### SOURCE DATA
---+---

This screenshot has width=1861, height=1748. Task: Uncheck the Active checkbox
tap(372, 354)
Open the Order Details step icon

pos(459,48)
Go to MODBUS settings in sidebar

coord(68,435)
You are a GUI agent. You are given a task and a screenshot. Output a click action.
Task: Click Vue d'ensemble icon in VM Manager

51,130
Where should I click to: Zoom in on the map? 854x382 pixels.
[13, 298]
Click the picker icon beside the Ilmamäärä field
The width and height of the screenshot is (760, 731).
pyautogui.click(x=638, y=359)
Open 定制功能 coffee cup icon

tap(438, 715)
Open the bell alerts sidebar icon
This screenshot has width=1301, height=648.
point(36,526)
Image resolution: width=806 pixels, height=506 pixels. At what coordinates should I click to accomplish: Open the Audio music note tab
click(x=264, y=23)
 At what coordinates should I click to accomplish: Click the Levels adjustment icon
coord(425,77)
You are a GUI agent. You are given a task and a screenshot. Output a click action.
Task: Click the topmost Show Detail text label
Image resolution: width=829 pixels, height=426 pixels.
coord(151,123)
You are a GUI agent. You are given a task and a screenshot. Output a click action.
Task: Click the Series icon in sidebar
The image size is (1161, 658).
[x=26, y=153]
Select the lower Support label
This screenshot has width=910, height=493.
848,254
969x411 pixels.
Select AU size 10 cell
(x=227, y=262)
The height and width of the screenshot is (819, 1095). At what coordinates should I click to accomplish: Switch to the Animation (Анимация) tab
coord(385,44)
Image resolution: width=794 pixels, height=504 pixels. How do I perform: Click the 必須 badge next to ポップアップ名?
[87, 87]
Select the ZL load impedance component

---+---

### TASK BRIEF
Quote every item above verbatim, line for line.

### ANSWER
This screenshot has width=1861, height=1748. Task: Uncheck the Active checkbox
tap(372, 354)
Open the Order Details step icon

pos(459,48)
Go to MODBUS settings in sidebar

coord(68,435)
You are a GUI agent. You are given a task and a screenshot. Output a click action.
Task: Click Vue d'ensemble icon in VM Manager

51,130
Where should I click to: Zoom in on the map? 854x382 pixels.
[13, 298]
Click the picker icon beside the Ilmamäärä field
The width and height of the screenshot is (760, 731).
pyautogui.click(x=638, y=359)
Open 定制功能 coffee cup icon

tap(438, 715)
Open the bell alerts sidebar icon
This screenshot has width=1301, height=648.
point(36,526)
Image resolution: width=806 pixels, height=506 pixels. At what coordinates should I click to accomplish: Open the Audio music note tab
click(x=264, y=23)
 At what coordinates should I click to accomplish: Click the Levels adjustment icon
coord(425,77)
You are a GUI agent. You are given a task and a screenshot. Output a click action.
Task: Click the topmost Show Detail text label
Image resolution: width=829 pixels, height=426 pixels.
coord(151,123)
You are a GUI agent. You are given a task and a screenshot. Output a click action.
Task: Click the Series icon in sidebar
The image size is (1161, 658).
[x=26, y=153]
Select the lower Support label
This screenshot has width=910, height=493.
848,254
969x411 pixels.
Select AU size 10 cell
(x=227, y=262)
The height and width of the screenshot is (819, 1095). At what coordinates should I click to accomplish: Switch to the Animation (Анимация) tab
coord(385,44)
Image resolution: width=794 pixels, height=504 pixels. How do I perform: Click the 必須 badge next to ポップアップ名?
[87, 87]
Select the ZL load impedance component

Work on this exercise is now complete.